Elephant encounters: Scientists tracked elephants for 19 years in Botswana and found that year-long droughts pushed them toward human settlements, raising the risk of dangerous encounters
African elephants are increasingly venturing closer to human settlements as prolonged droughts persist, a new study reveals. Research from Radboud University, analyzing 19 years of GPS data from Botswana, shows that extended dry spells, lasting ab...

The findings provide a sobering glimpse into what climate change could mean for human-wildlife coexistence in one of the world's most ecologically sensitive regions.
Elephants are built to roam; until drought changes everything
According to Bouwman’s research, under normal circumstances, African elephants are very mobile. They live in a habitat of about 2,000 square kilometers and, in that time, travel about 140 kilometers, or about 87 miles. That's a big area for any animal.
But drought messes with that pattern, in different ways depending on how long it lasts. According to the Radboud University study, elephants do retreat during a short-term drought of about one month. They stay close to rivers and lakes, shorten the distance they travel, and don’t wander into places where people live.
That caution, however, has a time limit.
After about a year, the rivers dry up and the risk spikes
According to Bouwman, once a drought stretches on for roughly a year, everything changes. Rivers and lakes that elephants once depended on begin to dry up. Lacking their usual watering places, the animals begin to migrate away from their natural landmarks and towards human habitation, where food and water are more readily available.

That’s when conflict becomes a serious threat. According to the Radboud University study, if an elephant enters a field looking for food, a meeting could be fatal for the elephant and any human in the way. Stressed, hungry, and thirsty animals take far greater risks than they otherwise would, and those risks don’t stay confined to the animals themselves.
Nineteen years of GPS data from Botswana
Bouwman’s findings are strong because of the length of the data. According to the study, she analyzed 19 years' worth of GPS tracking data collected by collar devices attached to elephants' necks in Botswana. In the first week after being fitted, the animals behaved slightly strangely, but after that initial adjustment period, they moved around just as they normally would, meaning the trackers didn’t meaningfully alter the data.
19 years is a long time. It’s the kind of dataset that lets you see not just how elephants respond to drought in a single season, but how their behavior compounds and shifts as dry conditions stretch from weeks into months, and then into a full year.
This is a growing problem, and climate change is making it worse
The problem is not only what is happening now. A study titled ‘Effects of climate, land use, and human population change on human–elephant conflict risk in Africa and Asia,’ published in the Proceedings of the National Academy of Sciences, predicts that climate change, agricultural land-use changes, and expanding human populations will increase the risk of human-elephant conflict by 2050, especially under high-emissions scenarios. The research, which examined both African and Asian elephant populations, found that as the planet warms, conflict pressure is likely to increase in both its distribution and intensity.
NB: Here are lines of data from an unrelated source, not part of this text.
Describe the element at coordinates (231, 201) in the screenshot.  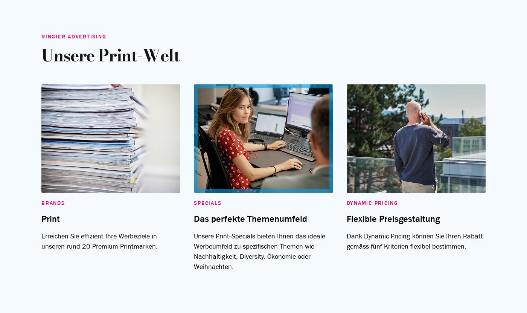
I see `'Glossar'` at that location.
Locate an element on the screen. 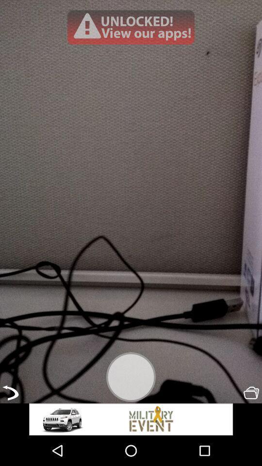  open files is located at coordinates (252, 393).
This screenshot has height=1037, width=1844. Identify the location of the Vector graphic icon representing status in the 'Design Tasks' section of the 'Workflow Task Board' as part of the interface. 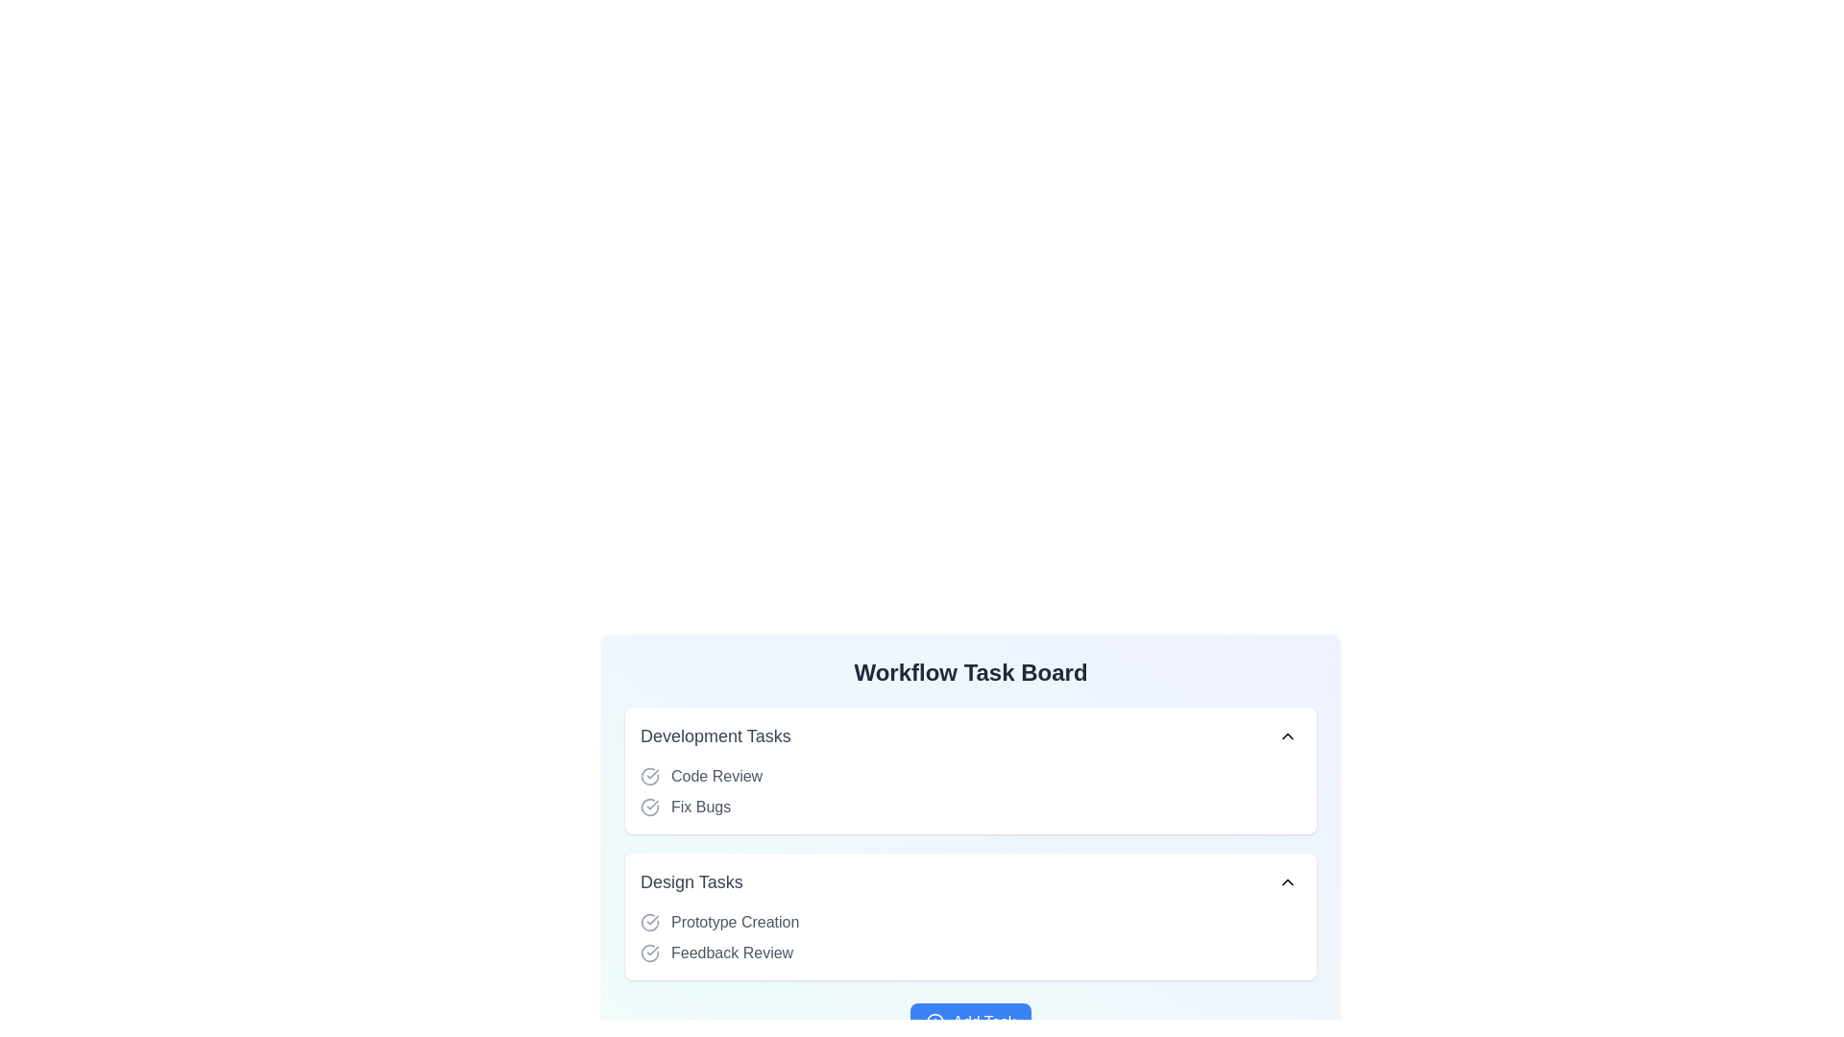
(649, 953).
The pattern is already seen on the ground. Elephant crop raids already tend to increase during drought years when water and forage are scarce, according to a 2025 review in Discover Animals by Leopody Gayo. When farmers lose their crops to elephants’ incursions, the economic pressure often drives communities to retaliate, fueling a cycle that threatens not only the wildlife but also the people who share its habitat. The need to understand this behavior is greater than ever, Bouwman says, as droughts become more frequent in southern Africa.
What can actually be done
According to Bouwman, the key takeaway isn't just that drought causes elephants to move toward people, but that drought duration is the most important variable. That distinction has practical value. If wildlife managers know how long a drought has been going on and know when it’s approaching the danger threshold, they have a window of time to act before conflict escalates.
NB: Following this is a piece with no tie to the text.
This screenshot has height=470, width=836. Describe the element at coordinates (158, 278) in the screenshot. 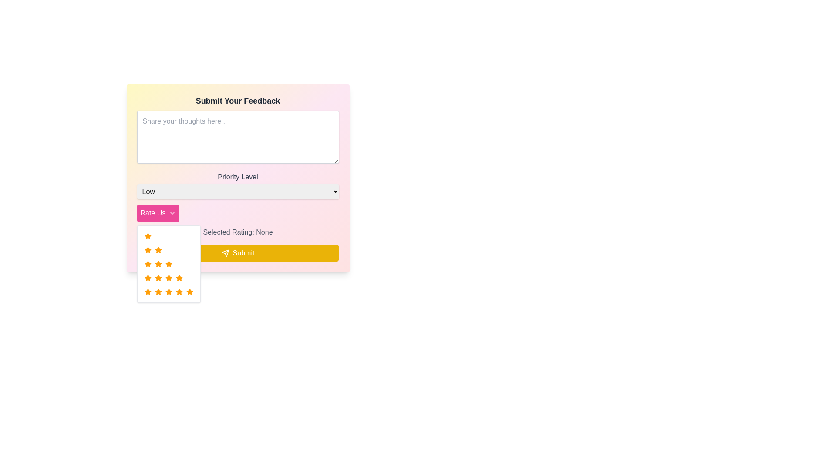

I see `the seventh star icon in the rating dropdown menu` at that location.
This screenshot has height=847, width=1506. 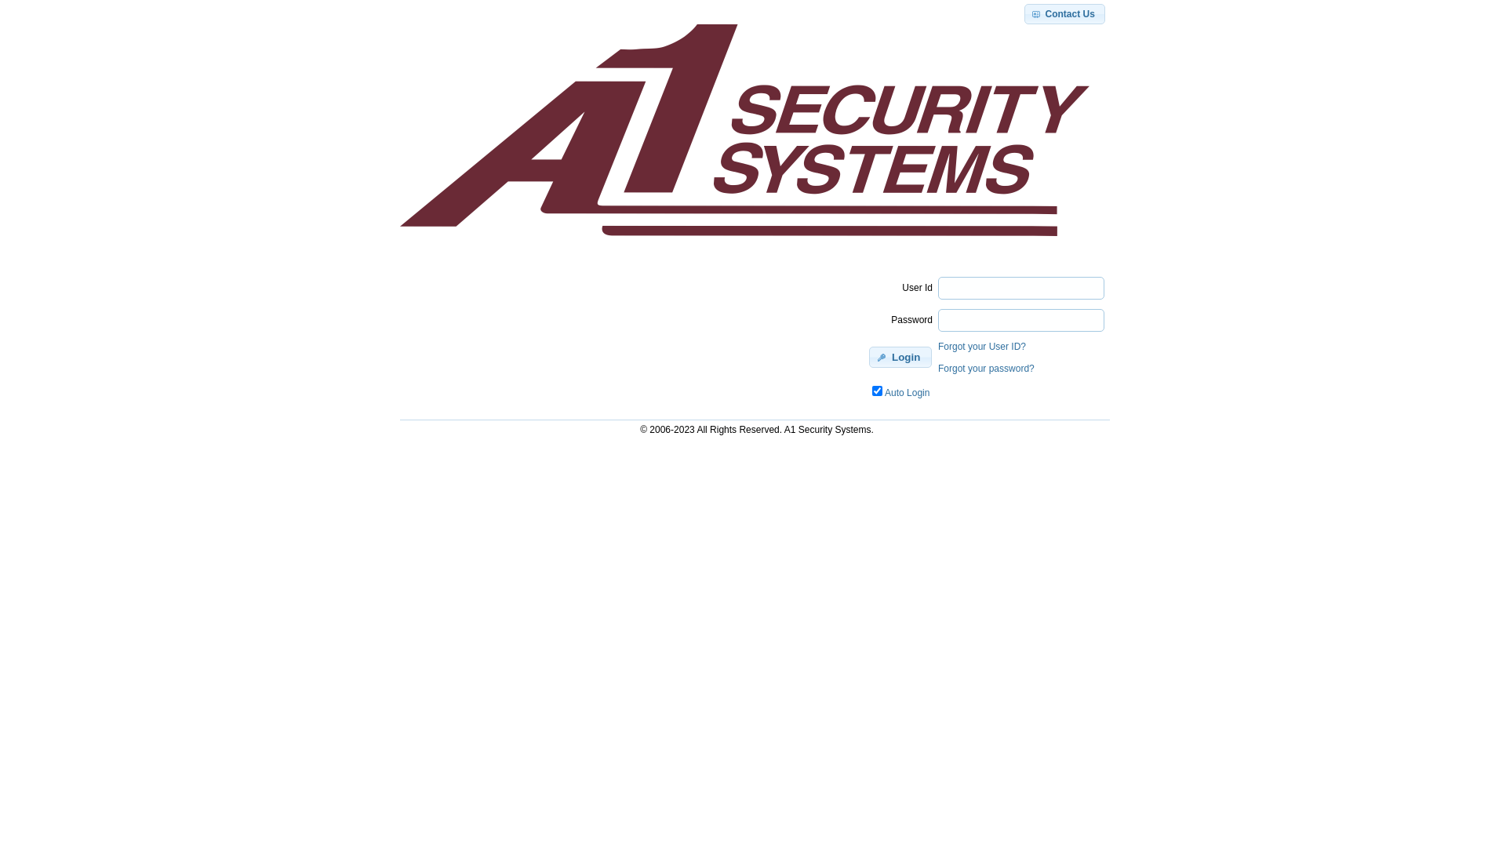 What do you see at coordinates (981, 346) in the screenshot?
I see `'Forgot your User ID?'` at bounding box center [981, 346].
This could take the form of temporary fencing in high-risk areas, or the siting of additional waterholes for elephants away from human settlements. The idea is to give elephants something else to do before desperation takes hold, before the rivers run dry and the only water available is in somebody’s field.
It is a tiny intervention, but it could have huge consequences. And as southern Africa’s droughts get longer and more frequent, getting the timing right may become one of the most important tools wildlife managers have.